Day two on Capitol Hill for Powell and Yellen
Powell and Yellen will speak to the Senate Banking Committee on Wednesday. In a busy day on the economic front, there is data on durable goods orders and flash readings from purchasing managers’ indices, along with four other Fed officials speaking.
A huge freighter is stuck in the Suez Canal, blocking traffic on a key sea route.

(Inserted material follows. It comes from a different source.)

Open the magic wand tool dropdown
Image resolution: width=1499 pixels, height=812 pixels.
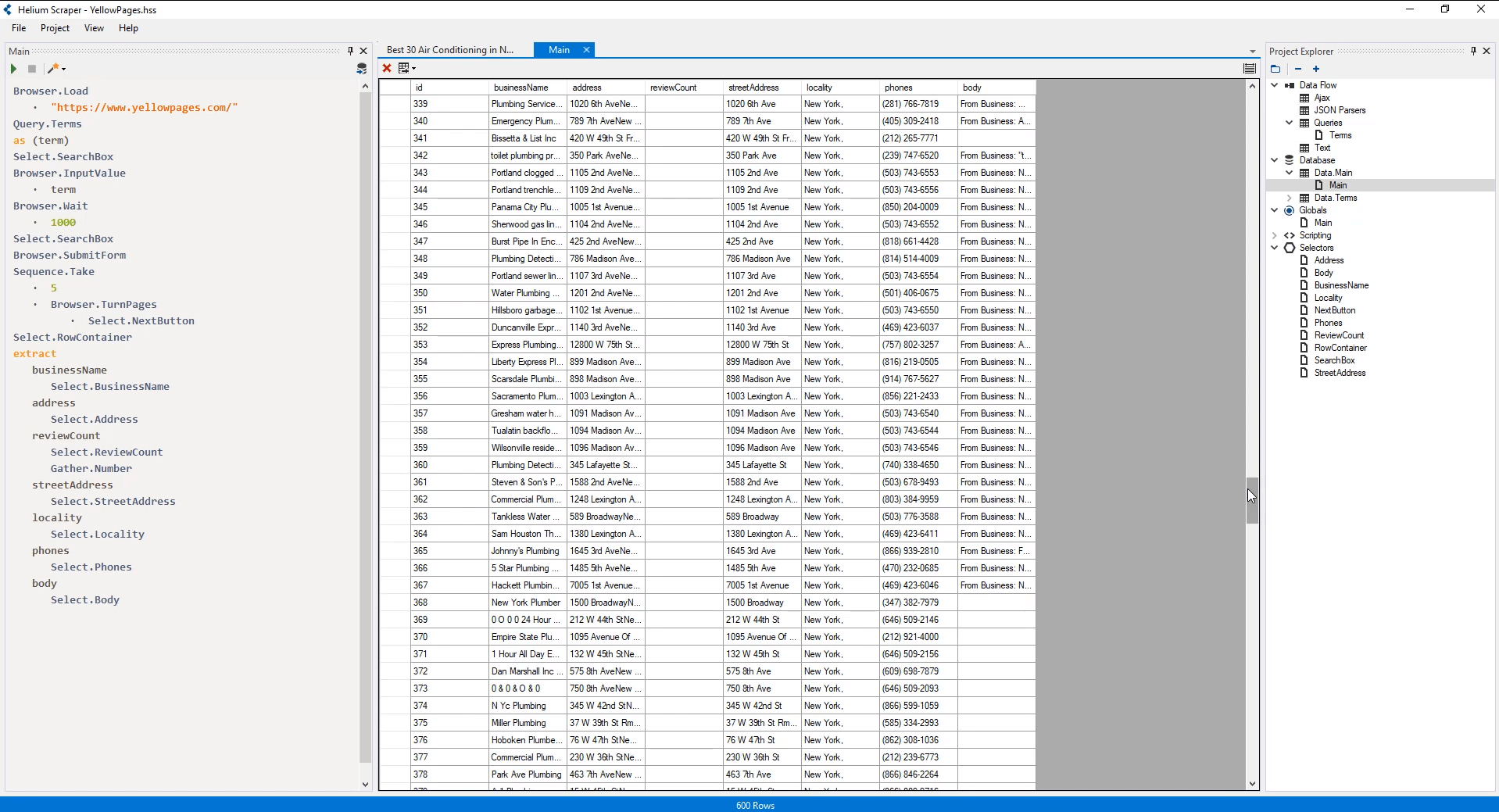click(x=56, y=69)
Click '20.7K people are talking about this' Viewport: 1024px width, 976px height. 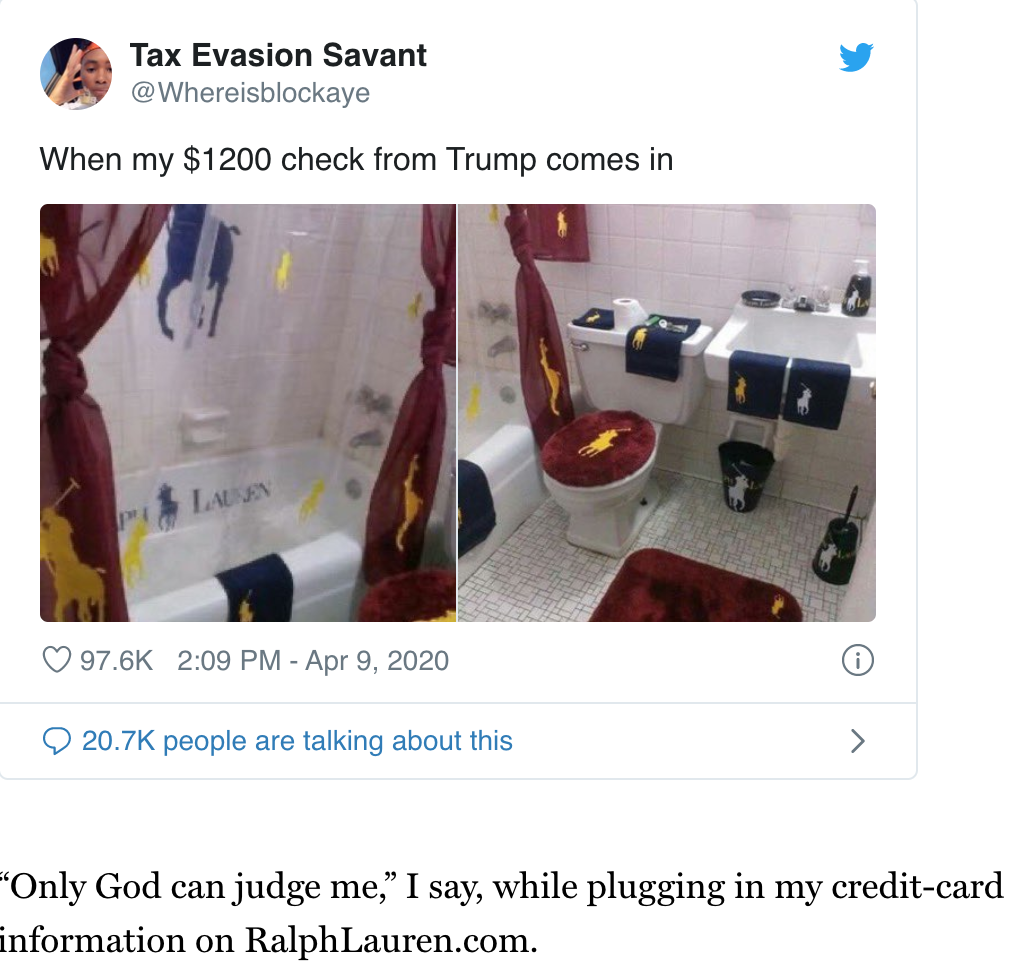tap(297, 741)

the video game retailer, said worse-than-expected profits and said it would stop providing comparable store sales data as it tries to focus on more online offerings. GameStop has also appointed a former director of online retailer Amazon AMZN,
Jenna Owens, as Director of Operations.
Manufacturer of Intel INTC microchips,
said it would make a $ 20 billion investment in Arizona to boost its manufacturing capacity, news that weighed on rival Advanced Micro Devices AMD,
Manufacturer of electric vehicles Tesla TSLA,
will start accepting payment in bitcoin BTCUSD,
General Manager Elon Musk said on Twitter TWTR,
Tesla had said it would make the move in a previous regulatory filing when it announced $ 1.5 billion in cryptocurrency purchases.
Adobe ADBE software creator,
announced better than expected first quarter results.
Hall of Fame Resort & Entertainment HOFV,
et Dolphin Entertainment DLPN,
both have started a business to enter the non-fungible token market.
Higher equity futures
More optimistic after a tough day on Tuesday, during which the small-cap Russell 2000 RUT,
sank 3.6%, its worst performance in a month. ES00 equity futures,
increased and the yield on the 10-year Treasury TMUBMUSD10Y,
fell further, to 1.62%.
CL.1 oil futures,
rose but were still short by $ 60 a barrel.
Heavy rains created waterfalls off the famous Uluru landmark in Australia.
Three dolphins took a tour of New York City, swimming in the East River.